_Page extract_:
The bigger answer is that vegetarians have historically faced prejudice and probably always will. Sometimes, it’s extreme and they’re being massacred like they were in the Crusades, and other times, it’s jokes about tofu. A couple of years ago, there was a study in one of the psychology journals; they did a survey and found that most people held a stronger prejudice against vegetarians than hard drug users.

Ellen Gould Harmon White, born in Gorham in 1827 and a co-founder of the Seventh-day Adventist Church, was a strong advocate for vegetarianism. Gregory Rec/Staff Photographer

Maine’s early vegetarians seemed also to limit their sugar and salt intake, and abstain from caffeine and alcohol. Was that part of the vegetarian ethos at the time, or the influence of Christian temperance?

_What the task asks_: Please say where Ellen Gould Harmon White was born, according to the passage on vegetarians. The lines that come next have nothing to do with the passage on vegetarians.

_Exercise data_:

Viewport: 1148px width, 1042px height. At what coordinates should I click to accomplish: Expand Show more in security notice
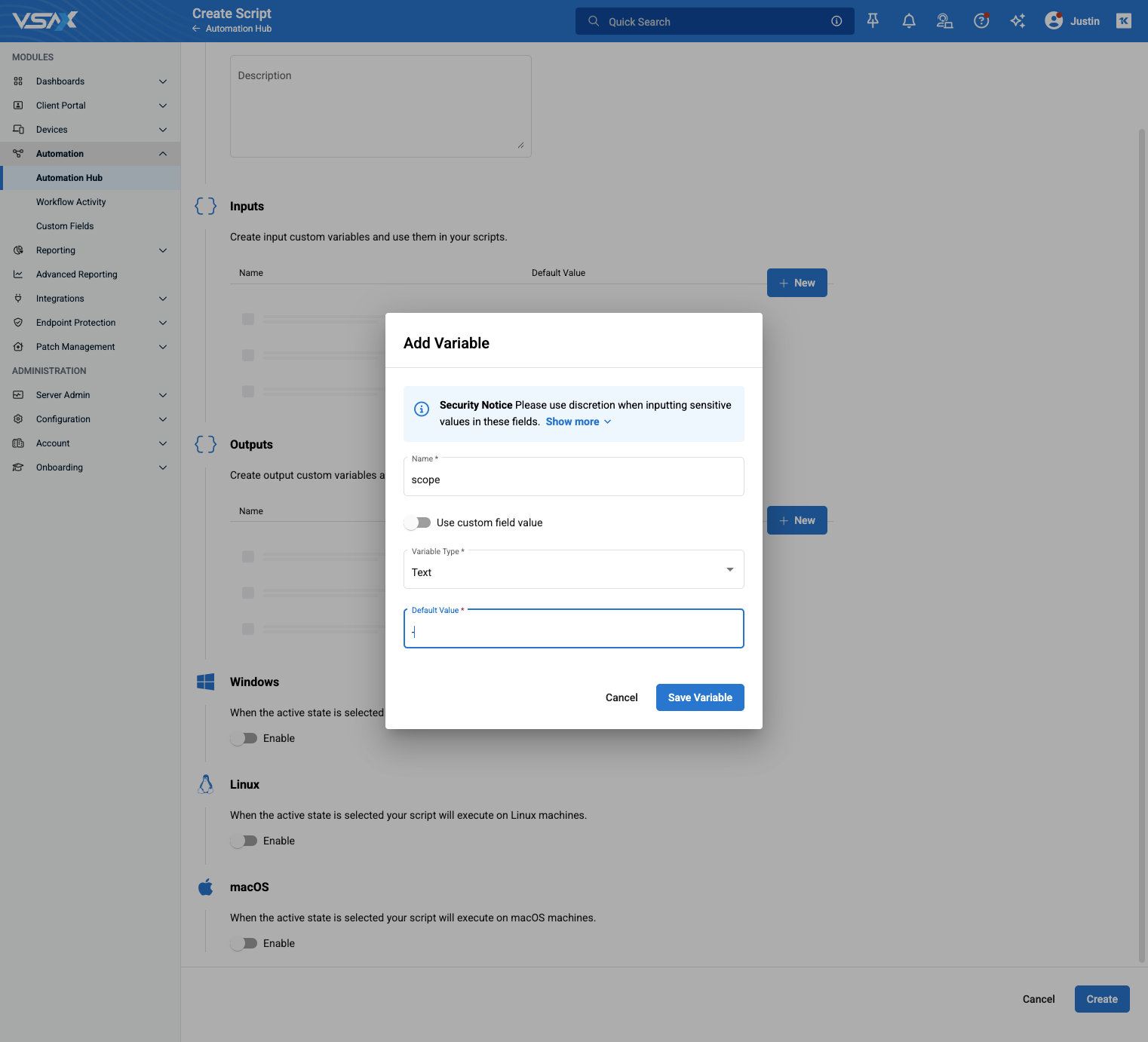[x=579, y=421]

_Problem solution_: Gorham